This article was published in The Fringe, July 2015
In New Zealand broom trees fall into two categories: the non-native, very weedy and costly imports from abroad and the increasingly rare and strangely beautiful indigenous Carmichaelia species, all of which are endemic, that is, growing nowhere else in the world.
There is just one non-New Zealand Carmichaelia species, being an endemic on Lord Howe Island, Carmichaelia exsul (exsul means exile).
The weed species are members of the genera Cytisus and Genista, native to Western Europe, and accustomed to surviving fire by regrowing from either the stout subterranean root system or the seeds which benefit from the heat of the fire to germinate. Weed control authorities throughout the country spend a lot on eradicating these weed species particularly along river banks where they can confine the flow of waters that traditionally spread out forming braided rivers.
The native species have long been recognised as oddities, being predominantly leafless, and relying on the chlorophyll in their stems which are often green and flattened.
They range throughout most habitats with species found in both wet and dry conditions, from the far north to Stewart Island, and from coastal to alpine sites including the harsh moraine conditions left by retreating glaciers.

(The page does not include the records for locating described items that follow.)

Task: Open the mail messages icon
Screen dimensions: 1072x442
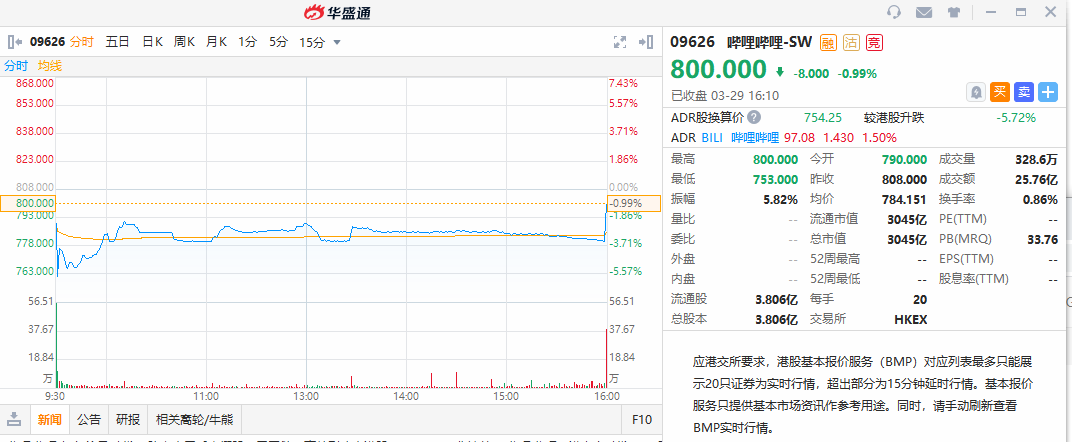Action: pos(924,12)
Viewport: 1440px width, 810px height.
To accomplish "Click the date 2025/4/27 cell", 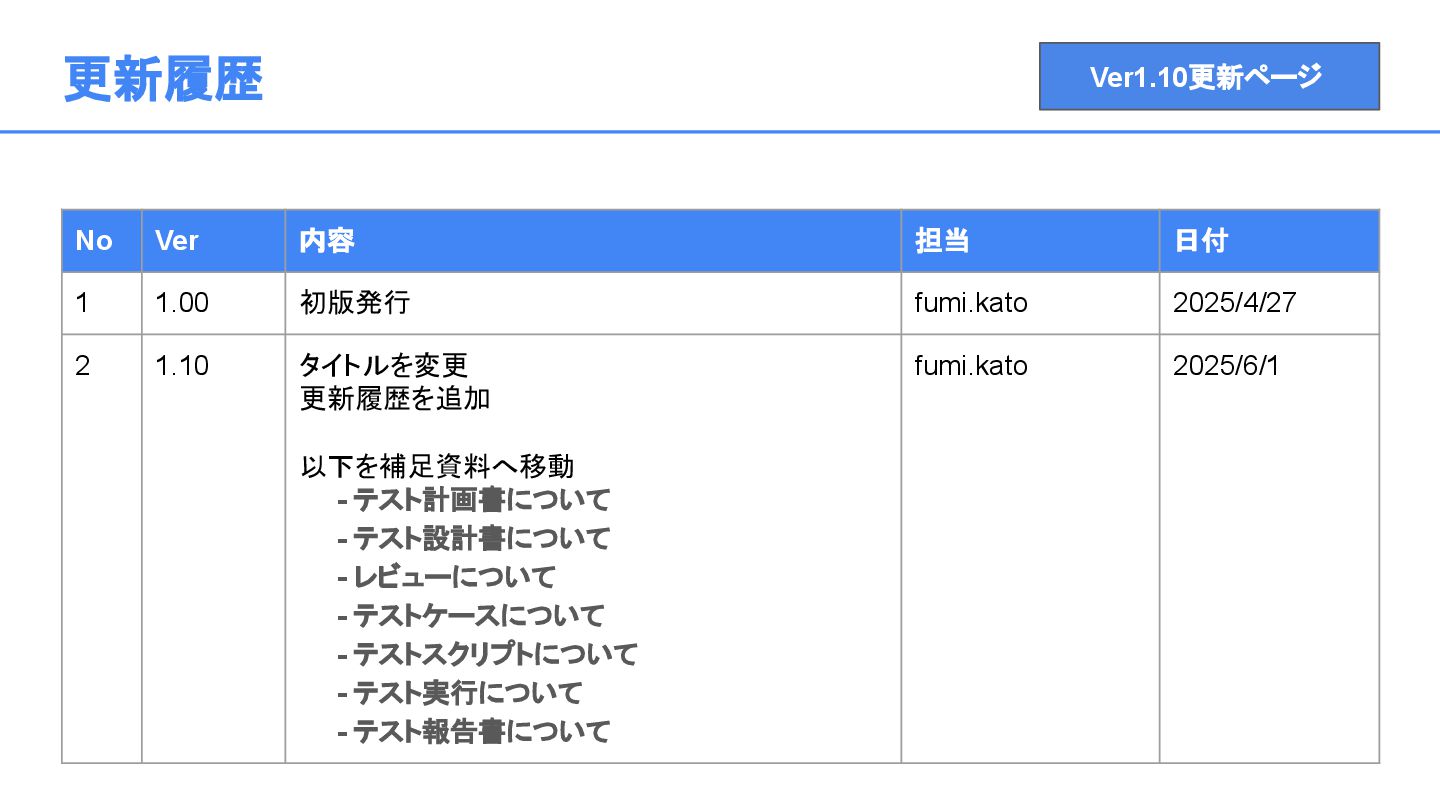I will point(1234,303).
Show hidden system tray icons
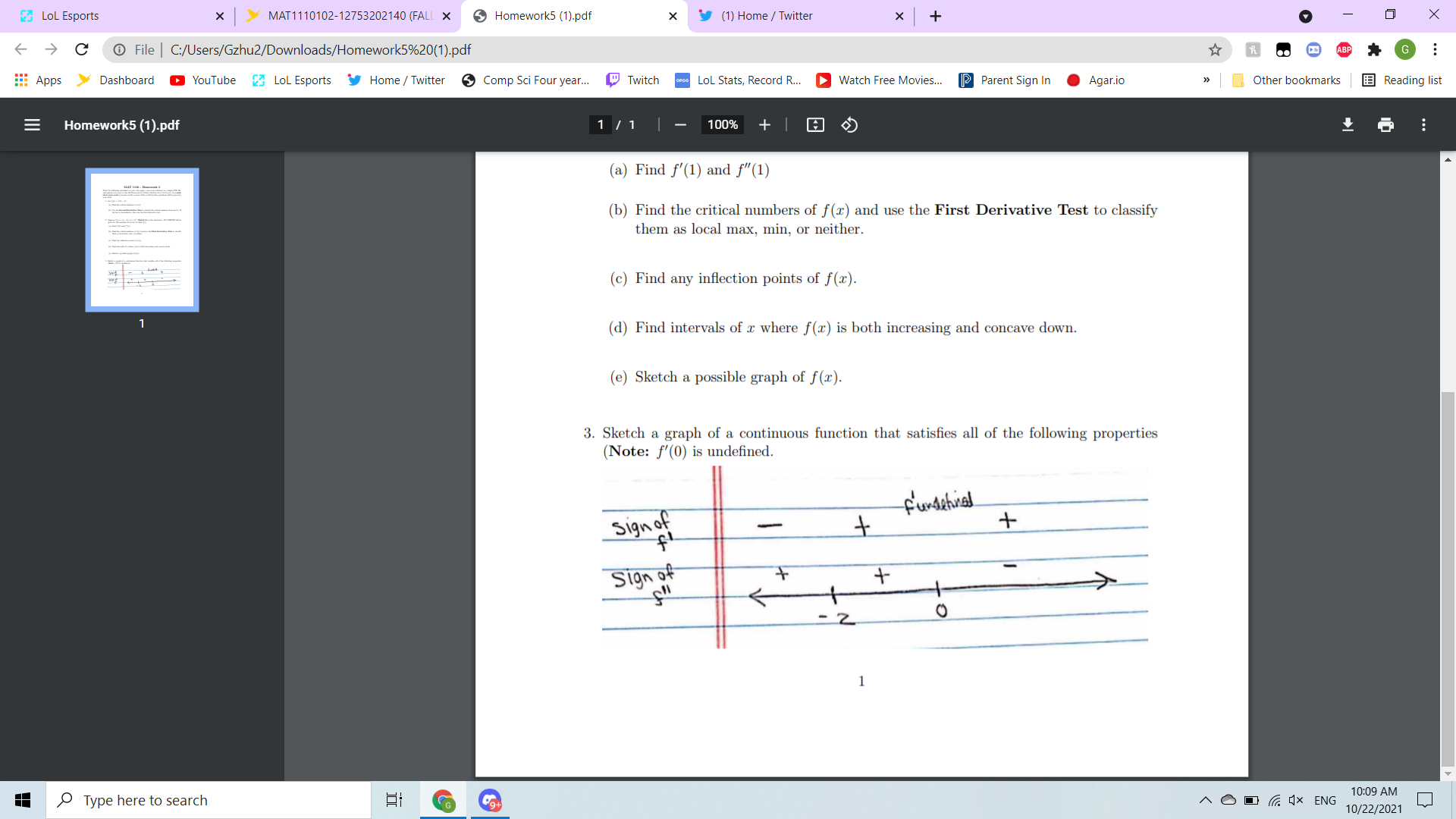 1204,800
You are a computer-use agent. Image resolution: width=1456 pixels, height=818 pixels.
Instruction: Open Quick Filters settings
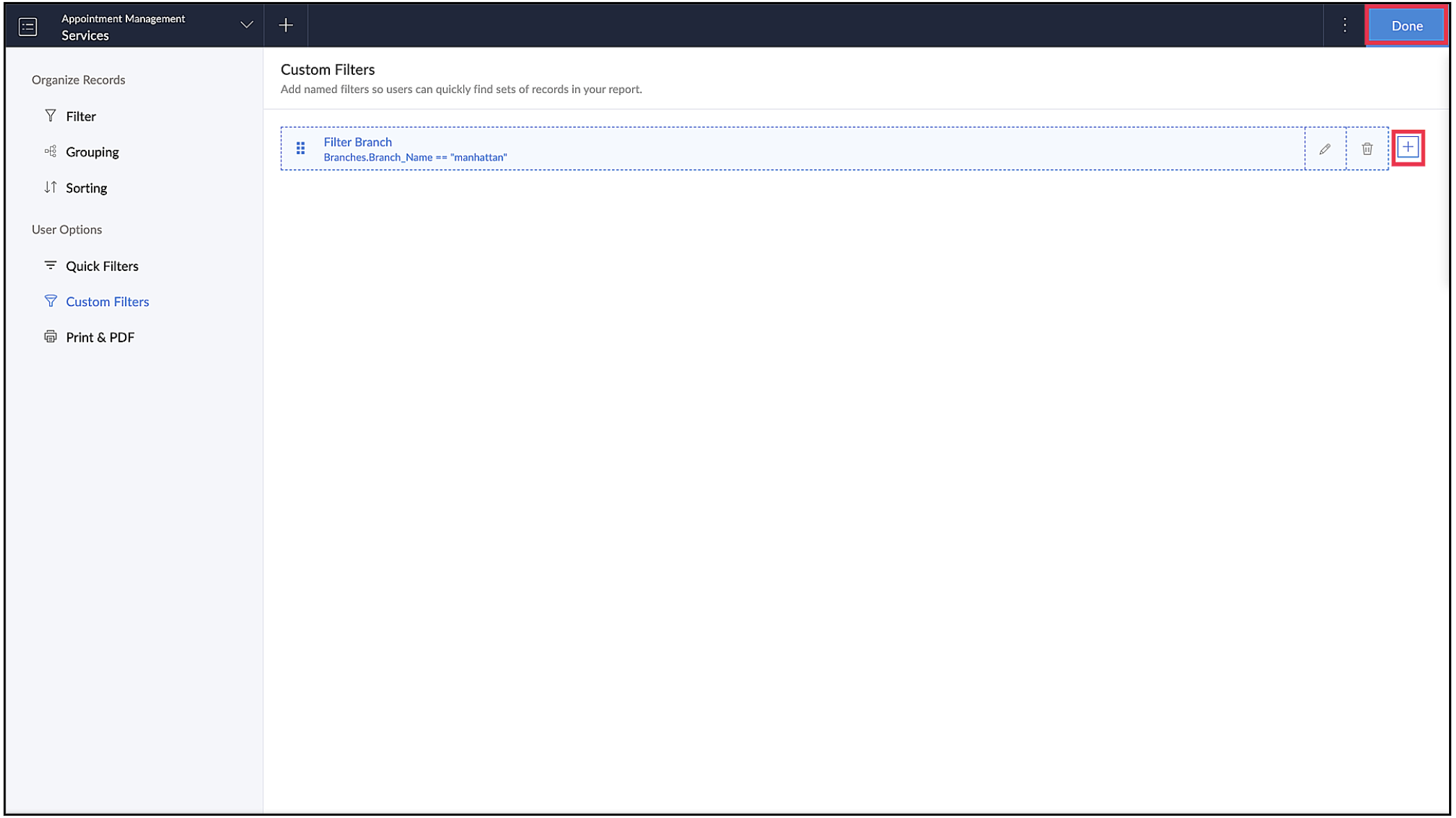point(101,266)
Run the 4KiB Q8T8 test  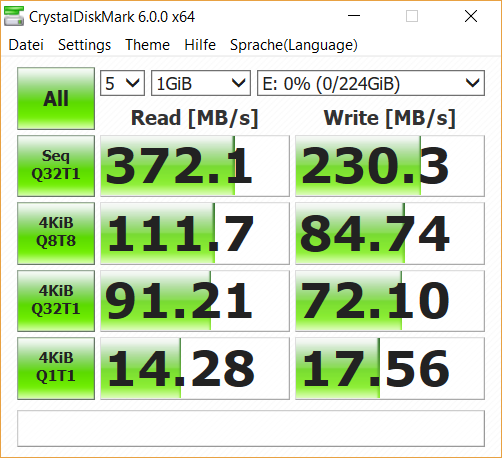[56, 233]
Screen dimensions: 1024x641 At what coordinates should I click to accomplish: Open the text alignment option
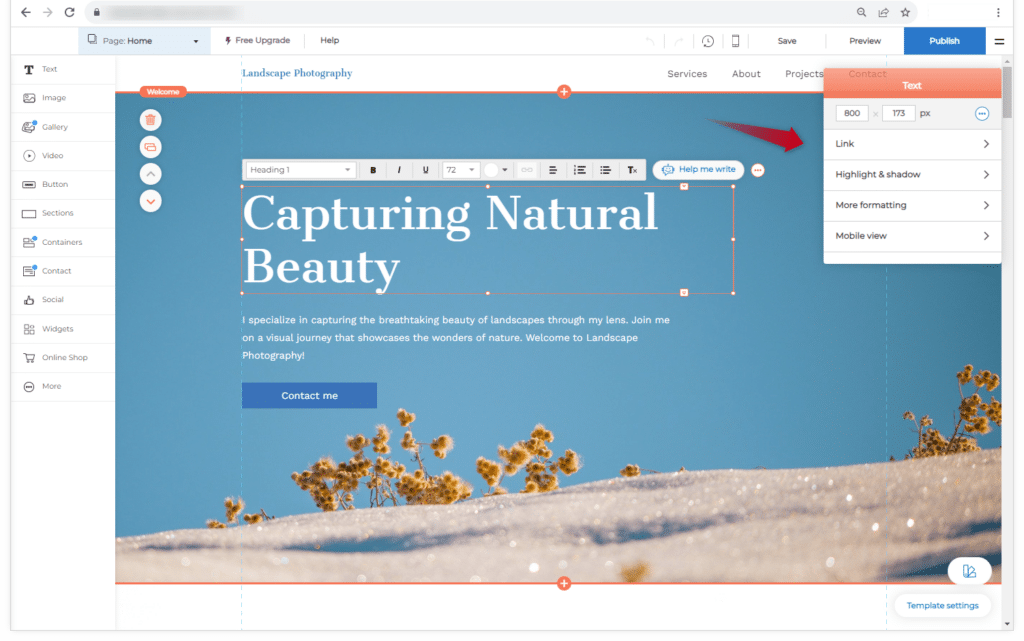coord(553,170)
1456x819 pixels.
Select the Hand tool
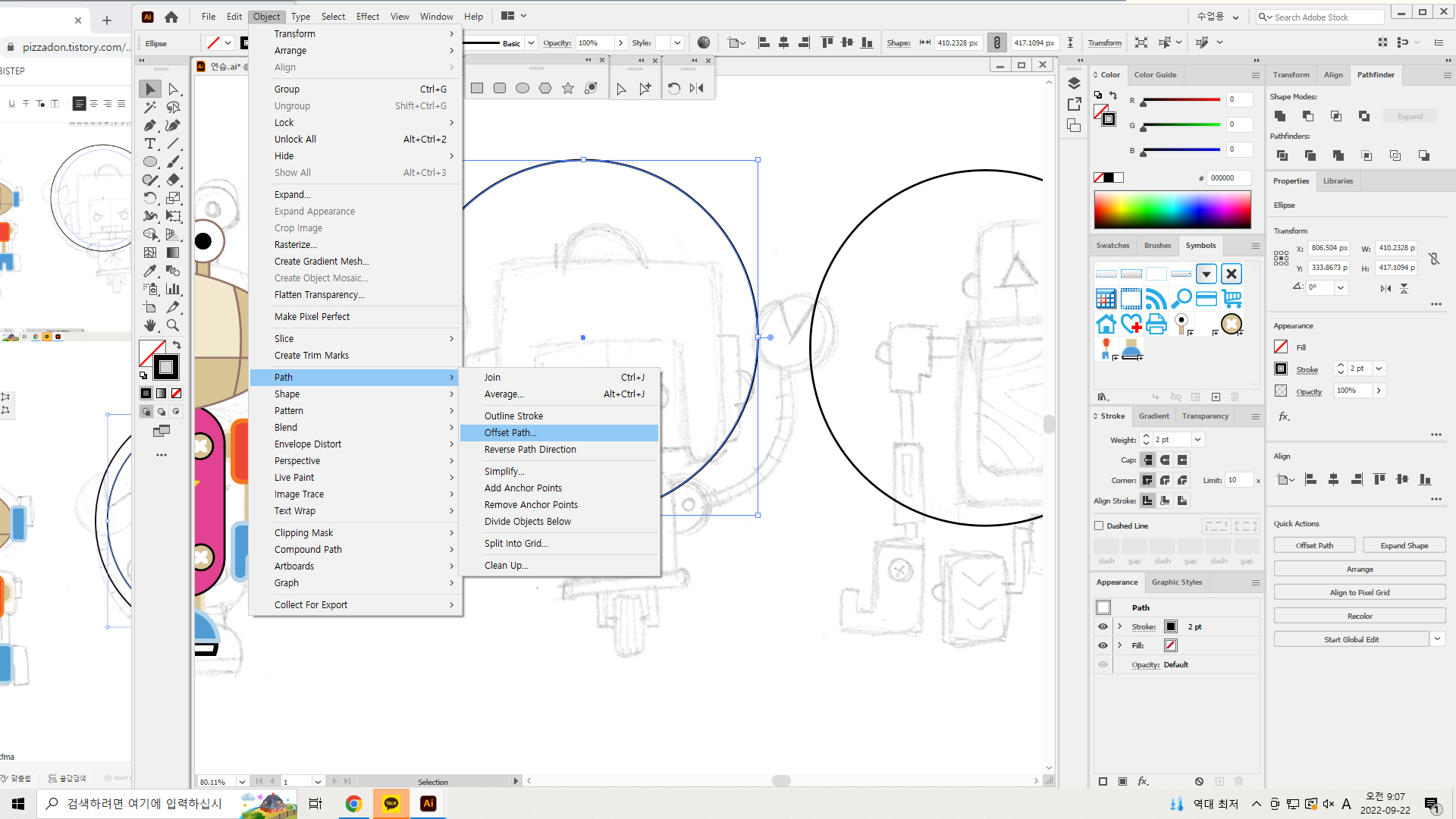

The native brooms can tolerate these diverse habitats because they generate their own nitrogen in root nodules. Some are dwarf cushion-like plants, some more like scrambling vines, and others upright trees to more than 10 metres. Carmichaelia stevensonii is perhaps the largest and most beautiful, with weeping foliage and cascading bunches of pink flowers, but it is difficult to grow. Others mostly have small purple flowers followed by curious seed pods that look a bit like diminutive pea pods, but often the sides fall off leaving an oval rib from which the seeds hang awaiting wind or birds to disperse them.
There have been up to 68 names applied to different forms of the native brooms but only about 40 of them were generally recognised by botanists. Then in 1995 a revision of the family reduced the number of species from about 40 to just 17 species. The common broom in the Waitakere Ranges, Carmichaelia aligera, was combined with another 12 species into the Carmichaelia australis swarm. I particularly liked our local form as it seems to have the widest, most flattened branches (known as cladodes), apart from a singularly different species from the Bay of Plenty, Carmichaelia williamsii.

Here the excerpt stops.